Typically, the maximum life span of the mallard in the wild is seven to nine years, although rare individuals have been documented living more than 25 years. More than half die before they reach two years of age. Mortality sources include predation, accidents, hunting, and diseases such as botulism, fowl cholera, duck virus enteritis, aspergillosis and others.
Habitat
Mallard breeding habitat combines shallow-water foraging sites and thick vegetation for nesting. The species prefers open country to woodlands. Ponds, edges of freshwater lakes, sloughs, reservoirs, beaver ponds and marshes are ideal. Mallards often use man-made nesting structures placed over water. They winter on marshes, bottomland swamps, lakes, and open waters of rivers and bays. They feed in these places and croplands.

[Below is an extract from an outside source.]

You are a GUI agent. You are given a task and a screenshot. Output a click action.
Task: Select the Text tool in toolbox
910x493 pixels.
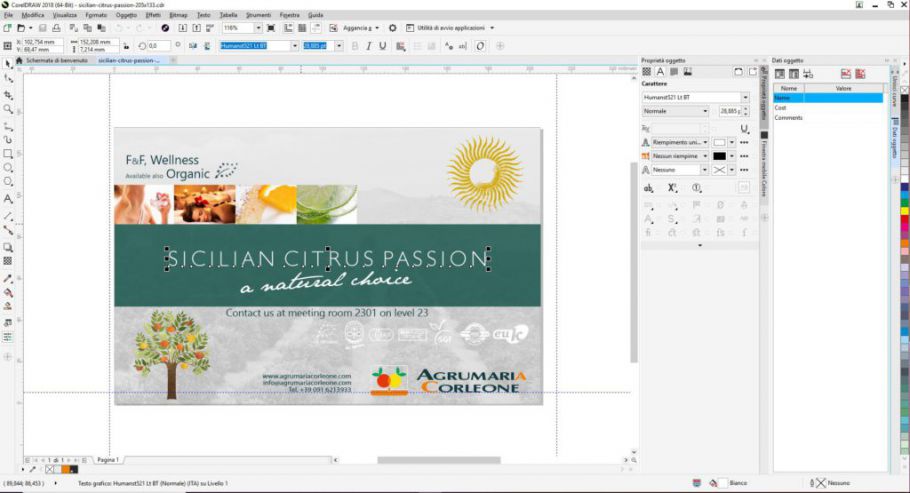click(8, 200)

Most waterfowl species such as American black ducks move away from areas frequented by humans, and consequently have been driven from suitable habitat by expanding towns and cities, rural development and vacation homes. Mallards and Canada geese, less wary of humans, are occupying much of this altered habitat.
Population
In North America, the densest population of mallards is in the northern prairies of the Great Plains (Montana, North Dakota and the Canadian provinces of Saskatchewan, Alberta and Manitoba), with nearly half of the continent’s mallards breeding there. Mallards winter throughout most of the United States, with heavy concentrations in Mississippi Flyway states of Arkansas, Missouri, Tennessee and Illinois. In the Atlantic Flyway they concentrate in the Chesapeake Bay region. They also winter in parts of Canada, Alaska, Mexico and Central America.
Compared to most species of wildlife, the mallard population has fared relatively well through the changes humans have made to the environment over the past century. Waste grain left by mechanical harvesting equipment provides important winter food, and the construction of many ponds and reservoirs has created a good interspersion of water and suitable land habitat. Mallards, more adaptive than other wild ducks, quickly exploit these chances, even in suburban areas.
In the Northeast U.S., the mallard was considered a rare migrant at the turn of the 20th century. Today it is the region’s most common duck. In 1969, hunters for the first time bagged more mallards than black ducks in the Atlantic Flyway, a trend that continues today. The black duck,
Anas rubripes, is a close relative of the mallard, and the two species hybridize readily.
Mallards annually comprise 50 percent of Pennsylvania’s duck harvest. Banding studies have indicated nearly 80 percent of mallards harvested in the commonwealth during hunting seasons are present in the state during the summer. The remaining birds come mainly from Ontario, New York and Quebec.